§ Assignment: The data must be returned in full and exactly as given.
Start of Block
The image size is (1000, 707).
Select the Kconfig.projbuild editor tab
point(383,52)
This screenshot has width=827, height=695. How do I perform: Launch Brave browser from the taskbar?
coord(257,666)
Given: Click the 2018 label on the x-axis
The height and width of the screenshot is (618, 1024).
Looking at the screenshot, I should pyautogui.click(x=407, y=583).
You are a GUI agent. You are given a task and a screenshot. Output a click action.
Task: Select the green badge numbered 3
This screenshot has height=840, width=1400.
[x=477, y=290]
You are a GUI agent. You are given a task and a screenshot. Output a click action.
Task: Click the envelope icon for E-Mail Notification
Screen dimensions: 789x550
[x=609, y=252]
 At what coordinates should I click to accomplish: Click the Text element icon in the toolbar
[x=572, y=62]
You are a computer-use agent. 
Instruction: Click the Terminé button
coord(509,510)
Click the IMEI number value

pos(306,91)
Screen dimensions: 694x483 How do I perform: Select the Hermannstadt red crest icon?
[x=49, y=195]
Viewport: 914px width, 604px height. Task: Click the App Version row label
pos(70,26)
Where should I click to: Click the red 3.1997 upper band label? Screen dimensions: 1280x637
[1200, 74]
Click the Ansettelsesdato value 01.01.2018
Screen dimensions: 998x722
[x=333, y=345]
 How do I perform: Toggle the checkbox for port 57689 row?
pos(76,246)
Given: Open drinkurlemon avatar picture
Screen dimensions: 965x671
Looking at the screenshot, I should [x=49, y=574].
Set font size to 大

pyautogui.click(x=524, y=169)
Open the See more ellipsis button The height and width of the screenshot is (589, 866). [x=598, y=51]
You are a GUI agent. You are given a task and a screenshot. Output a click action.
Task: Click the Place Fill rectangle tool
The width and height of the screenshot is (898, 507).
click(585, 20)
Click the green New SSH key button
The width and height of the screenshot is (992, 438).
End of Block
§ Exercise solution:
The image size is (1000, 707).
Select the Kconfig.projbuild editor tab
point(383,52)
This screenshot has width=827, height=695. How do I perform: Launch Brave browser from the taskbar?
coord(257,666)
Given: Click the 2018 label on the x-axis
The height and width of the screenshot is (618, 1024).
Looking at the screenshot, I should pyautogui.click(x=407, y=583).
You are a GUI agent. You are given a task and a screenshot. Output a click action.
Task: Select the green badge numbered 3
This screenshot has height=840, width=1400.
[x=477, y=290]
You are a GUI agent. You are given a task and a screenshot. Output a click action.
Task: Click the envelope icon for E-Mail Notification
Screen dimensions: 789x550
[x=609, y=252]
 At what coordinates should I click to accomplish: Click the Text element icon in the toolbar
[x=572, y=62]
You are a computer-use agent. 
Instruction: Click the Terminé button
coord(509,510)
Click the IMEI number value

pos(306,91)
Screen dimensions: 694x483 How do I perform: Select the Hermannstadt red crest icon?
[x=49, y=195]
Viewport: 914px width, 604px height. Task: Click the App Version row label
pos(70,26)
Where should I click to: Click the red 3.1997 upper band label? Screen dimensions: 1280x637
[1200, 74]
Click the Ansettelsesdato value 01.01.2018
Screen dimensions: 998x722
[x=333, y=345]
 How do I perform: Toggle the checkbox for port 57689 row?
pos(76,246)
Given: Open drinkurlemon avatar picture
Screen dimensions: 965x671
Looking at the screenshot, I should [x=49, y=574].
Set font size to 大

pyautogui.click(x=524, y=169)
Open the See more ellipsis button The height and width of the screenshot is (589, 866). [x=598, y=51]
You are a GUI agent. You are given a task and a screenshot. Output a click action.
Task: Click the Place Fill rectangle tool
The width and height of the screenshot is (898, 507).
click(585, 20)
Click the green New SSH key button
The width and height of the screenshot is (992, 438).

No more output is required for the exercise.